Thirty randomly selected students took the calculus final. If the sample mean was 89 and the standard deviation was 6.2, construct a 99% confidence interval of the mean score of all students. Assume that the population has a normal distribution

99% = mean ± Z*SEm

SEm = SD/√n

Find table in the back of your statistics text labeled something like "areas under normal distribution" to find the proportion/probability (.005) and its Z score. Insert Z score with other data in the first equation.

To construct a confidence interval for the mean score of all students, we can use the formula:

Confidence interval = sample mean ± (critical value) * (standard deviation / √n)

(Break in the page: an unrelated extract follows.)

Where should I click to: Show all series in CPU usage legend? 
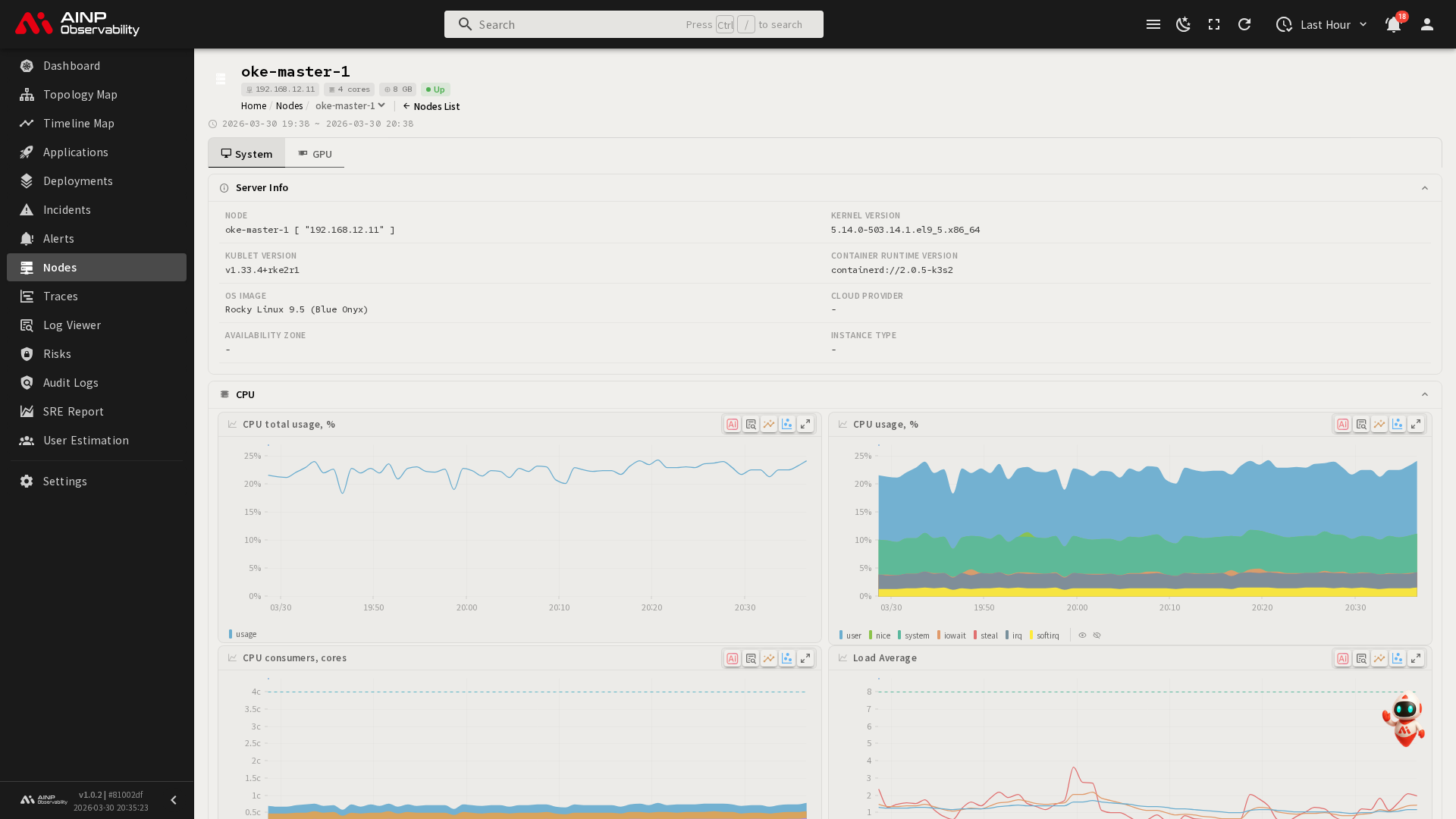pyautogui.click(x=1082, y=635)

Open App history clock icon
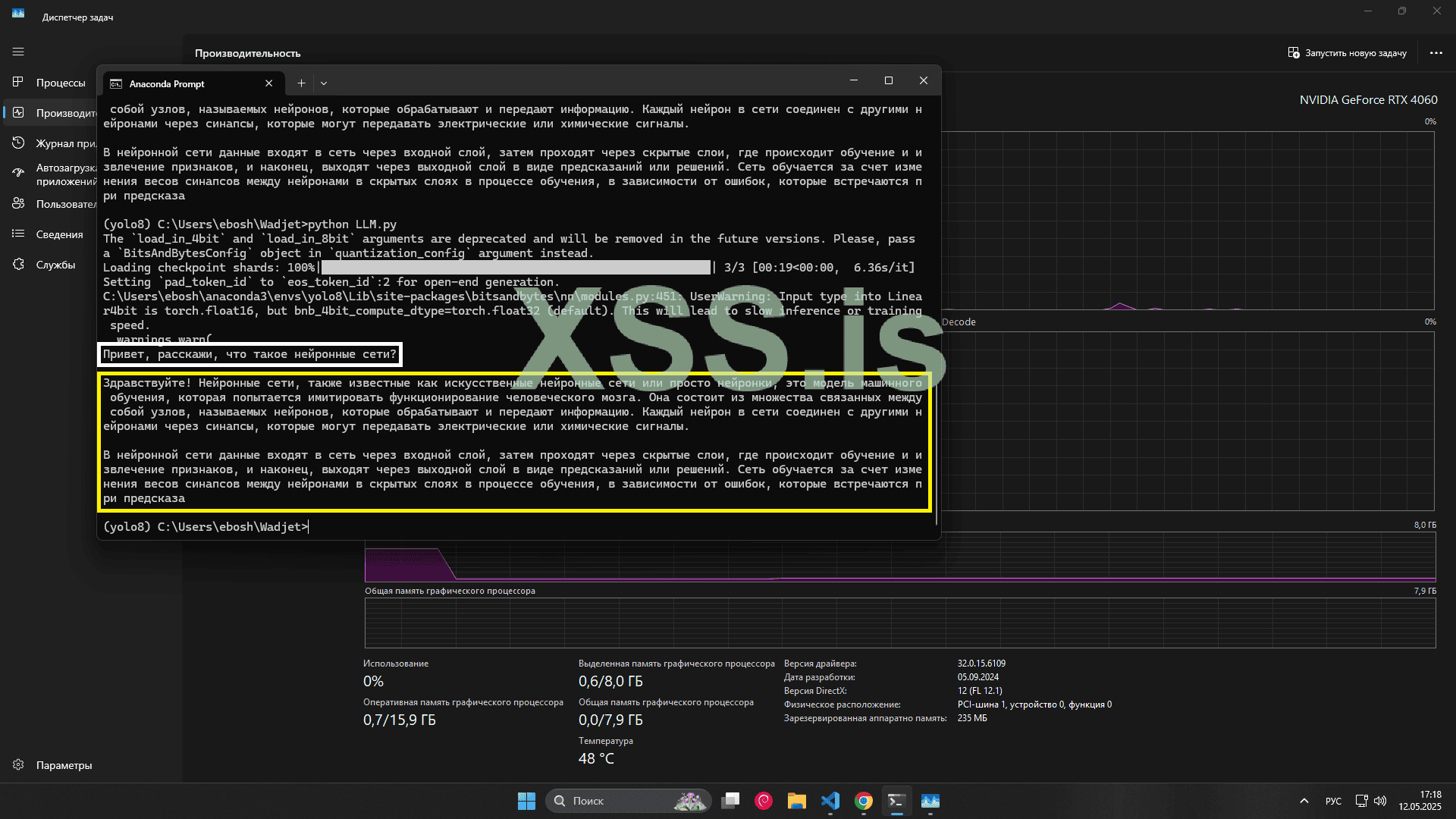(18, 143)
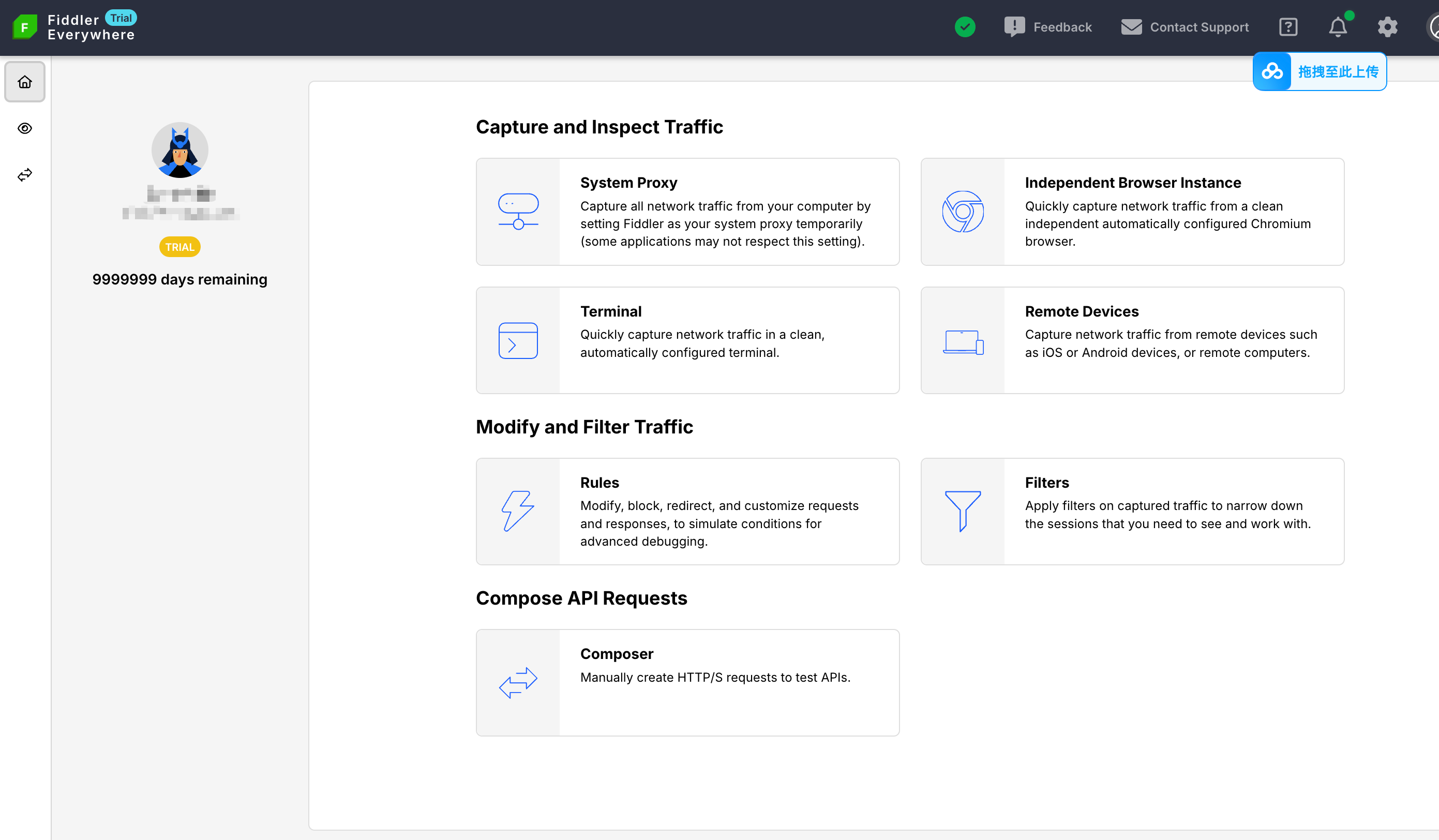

Here's how to calculate the confidence interval step by step:

Step 1: Determine the critical value.
Since we want a 99% confidence interval, we need to find the critical value that corresponds to a 99% confidence level. The critical value can be obtained from a standard normal distribution table or using a statistical calculator. For a 99% confidence level, the critical value is approximately 2.575.

Step 2: Calculate the standard error.
The standard error is calculated as the standard deviation divided by the square root of the sample size. In this case, the standard deviation is 6.2, and the sample size is 30. Therefore, the standard error is 6.2 / √30 ≈ 1.129.

Step 3: Calculate the confidence interval.
Using the formula from above, we can plug in the values:
Confidence interval = 89 ± (2.575) * (1.129)

Calculating the upper bound:
Upper bound = 89 + (2.575) * (1.129) = 89 + 2.907 = 91.907

Calculating the lower bound:
Lower bound = 89 - (2.575) * (1.129) = 89 - 2.907 = 86.093

Therefore, the 99% confidence interval for the mean score of all students is (86.093, 91.907). This means that there is a 99% probability that the true mean score of all students lies within this interval.